▸ **What to produce**: If a line in the records contains the string "label", show that line.

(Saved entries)
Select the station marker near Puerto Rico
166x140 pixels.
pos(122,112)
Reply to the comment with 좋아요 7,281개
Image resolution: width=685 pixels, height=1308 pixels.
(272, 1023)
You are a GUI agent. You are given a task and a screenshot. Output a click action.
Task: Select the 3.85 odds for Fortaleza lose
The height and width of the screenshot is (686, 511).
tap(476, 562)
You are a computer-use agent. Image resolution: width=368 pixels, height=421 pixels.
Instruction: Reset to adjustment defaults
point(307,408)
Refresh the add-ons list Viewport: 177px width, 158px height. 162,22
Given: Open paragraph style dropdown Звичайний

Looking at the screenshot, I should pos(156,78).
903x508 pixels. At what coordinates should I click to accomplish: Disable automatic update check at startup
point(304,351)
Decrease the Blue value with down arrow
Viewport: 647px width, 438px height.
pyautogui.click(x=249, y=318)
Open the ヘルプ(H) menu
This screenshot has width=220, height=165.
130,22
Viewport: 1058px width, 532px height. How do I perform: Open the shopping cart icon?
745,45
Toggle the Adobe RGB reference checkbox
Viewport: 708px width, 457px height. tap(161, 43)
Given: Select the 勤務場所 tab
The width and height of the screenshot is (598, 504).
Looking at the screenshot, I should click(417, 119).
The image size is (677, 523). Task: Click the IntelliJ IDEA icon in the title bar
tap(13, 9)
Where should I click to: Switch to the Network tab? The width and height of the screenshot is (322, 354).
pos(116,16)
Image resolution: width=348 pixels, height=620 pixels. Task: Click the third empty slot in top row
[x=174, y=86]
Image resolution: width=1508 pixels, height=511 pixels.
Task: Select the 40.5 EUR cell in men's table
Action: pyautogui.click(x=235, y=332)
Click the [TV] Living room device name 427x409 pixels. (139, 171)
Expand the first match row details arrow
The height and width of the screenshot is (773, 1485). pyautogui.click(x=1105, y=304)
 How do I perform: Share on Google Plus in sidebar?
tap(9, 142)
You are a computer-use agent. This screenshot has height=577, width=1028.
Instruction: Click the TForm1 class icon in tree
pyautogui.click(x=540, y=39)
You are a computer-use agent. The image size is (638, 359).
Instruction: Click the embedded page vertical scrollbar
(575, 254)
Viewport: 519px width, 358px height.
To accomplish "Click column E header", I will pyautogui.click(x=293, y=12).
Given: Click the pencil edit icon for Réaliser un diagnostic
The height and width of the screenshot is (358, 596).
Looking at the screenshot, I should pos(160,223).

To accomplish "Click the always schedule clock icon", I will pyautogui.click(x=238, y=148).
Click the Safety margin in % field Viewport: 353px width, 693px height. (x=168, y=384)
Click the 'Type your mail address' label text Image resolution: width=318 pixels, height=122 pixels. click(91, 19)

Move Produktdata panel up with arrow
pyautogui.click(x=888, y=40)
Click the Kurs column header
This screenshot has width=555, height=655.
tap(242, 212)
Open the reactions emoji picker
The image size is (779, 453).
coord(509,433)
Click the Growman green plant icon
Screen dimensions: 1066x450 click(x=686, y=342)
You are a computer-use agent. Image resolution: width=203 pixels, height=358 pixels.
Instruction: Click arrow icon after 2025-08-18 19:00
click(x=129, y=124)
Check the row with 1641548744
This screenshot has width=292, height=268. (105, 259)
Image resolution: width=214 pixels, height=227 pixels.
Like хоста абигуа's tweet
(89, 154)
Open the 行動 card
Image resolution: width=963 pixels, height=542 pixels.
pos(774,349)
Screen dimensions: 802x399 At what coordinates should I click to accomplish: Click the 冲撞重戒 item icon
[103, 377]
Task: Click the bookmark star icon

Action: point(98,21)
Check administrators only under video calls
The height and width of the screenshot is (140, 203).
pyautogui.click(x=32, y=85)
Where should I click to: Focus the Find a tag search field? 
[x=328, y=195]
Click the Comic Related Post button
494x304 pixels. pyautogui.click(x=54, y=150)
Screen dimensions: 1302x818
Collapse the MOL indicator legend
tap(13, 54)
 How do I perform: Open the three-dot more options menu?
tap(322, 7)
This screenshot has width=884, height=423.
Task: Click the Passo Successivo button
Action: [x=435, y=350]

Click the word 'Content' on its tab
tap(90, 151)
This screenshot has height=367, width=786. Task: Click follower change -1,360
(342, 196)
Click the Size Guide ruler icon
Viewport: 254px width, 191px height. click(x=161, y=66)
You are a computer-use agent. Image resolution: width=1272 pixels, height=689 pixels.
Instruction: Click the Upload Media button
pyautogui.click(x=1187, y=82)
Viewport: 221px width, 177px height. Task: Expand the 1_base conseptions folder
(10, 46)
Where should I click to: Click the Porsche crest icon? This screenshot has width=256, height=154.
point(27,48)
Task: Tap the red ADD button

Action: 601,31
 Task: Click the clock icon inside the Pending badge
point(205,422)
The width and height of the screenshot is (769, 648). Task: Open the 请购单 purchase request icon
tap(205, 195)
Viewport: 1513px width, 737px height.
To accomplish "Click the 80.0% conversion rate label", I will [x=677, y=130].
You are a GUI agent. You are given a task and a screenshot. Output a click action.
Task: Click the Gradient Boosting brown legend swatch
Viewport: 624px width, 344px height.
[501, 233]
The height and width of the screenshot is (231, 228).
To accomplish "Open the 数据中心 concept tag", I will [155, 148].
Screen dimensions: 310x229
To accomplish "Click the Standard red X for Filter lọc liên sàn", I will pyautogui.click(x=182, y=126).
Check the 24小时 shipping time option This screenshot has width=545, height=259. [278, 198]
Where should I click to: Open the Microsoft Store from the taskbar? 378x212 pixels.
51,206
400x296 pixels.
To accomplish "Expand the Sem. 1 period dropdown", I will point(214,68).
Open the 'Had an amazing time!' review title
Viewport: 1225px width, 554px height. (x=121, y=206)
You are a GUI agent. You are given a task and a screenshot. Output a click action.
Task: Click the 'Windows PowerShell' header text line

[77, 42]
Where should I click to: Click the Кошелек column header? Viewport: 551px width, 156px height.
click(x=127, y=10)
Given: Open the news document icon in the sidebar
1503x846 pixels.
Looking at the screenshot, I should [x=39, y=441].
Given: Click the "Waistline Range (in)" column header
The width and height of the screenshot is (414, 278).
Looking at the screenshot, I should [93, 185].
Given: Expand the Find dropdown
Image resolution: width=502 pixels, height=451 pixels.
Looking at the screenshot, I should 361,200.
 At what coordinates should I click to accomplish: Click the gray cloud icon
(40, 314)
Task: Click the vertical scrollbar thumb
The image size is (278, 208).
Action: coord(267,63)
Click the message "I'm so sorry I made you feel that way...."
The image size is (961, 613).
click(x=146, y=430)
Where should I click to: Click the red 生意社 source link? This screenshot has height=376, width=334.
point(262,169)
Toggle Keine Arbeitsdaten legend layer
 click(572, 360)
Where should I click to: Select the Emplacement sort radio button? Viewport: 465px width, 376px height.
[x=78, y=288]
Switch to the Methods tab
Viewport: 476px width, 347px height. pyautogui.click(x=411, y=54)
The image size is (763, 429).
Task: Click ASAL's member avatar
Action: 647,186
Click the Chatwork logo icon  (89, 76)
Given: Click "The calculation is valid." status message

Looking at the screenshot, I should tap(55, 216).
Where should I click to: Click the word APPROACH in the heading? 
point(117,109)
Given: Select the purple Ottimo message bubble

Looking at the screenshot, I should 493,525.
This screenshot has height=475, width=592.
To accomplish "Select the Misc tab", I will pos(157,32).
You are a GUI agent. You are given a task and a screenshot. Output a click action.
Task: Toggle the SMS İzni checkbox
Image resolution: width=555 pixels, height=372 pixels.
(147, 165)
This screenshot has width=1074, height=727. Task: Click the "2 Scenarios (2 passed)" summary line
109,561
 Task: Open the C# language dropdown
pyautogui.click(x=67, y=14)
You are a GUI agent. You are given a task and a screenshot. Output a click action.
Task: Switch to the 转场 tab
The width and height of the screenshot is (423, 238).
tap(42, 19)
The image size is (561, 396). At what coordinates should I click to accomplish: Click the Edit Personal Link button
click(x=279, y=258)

▸ **Task answer**:
Click the 'Type your mail address' label text Image resolution: width=318 pixels, height=122 pixels. click(91, 19)
To accomplish "Click the 80.0% conversion rate label", I will [x=677, y=130].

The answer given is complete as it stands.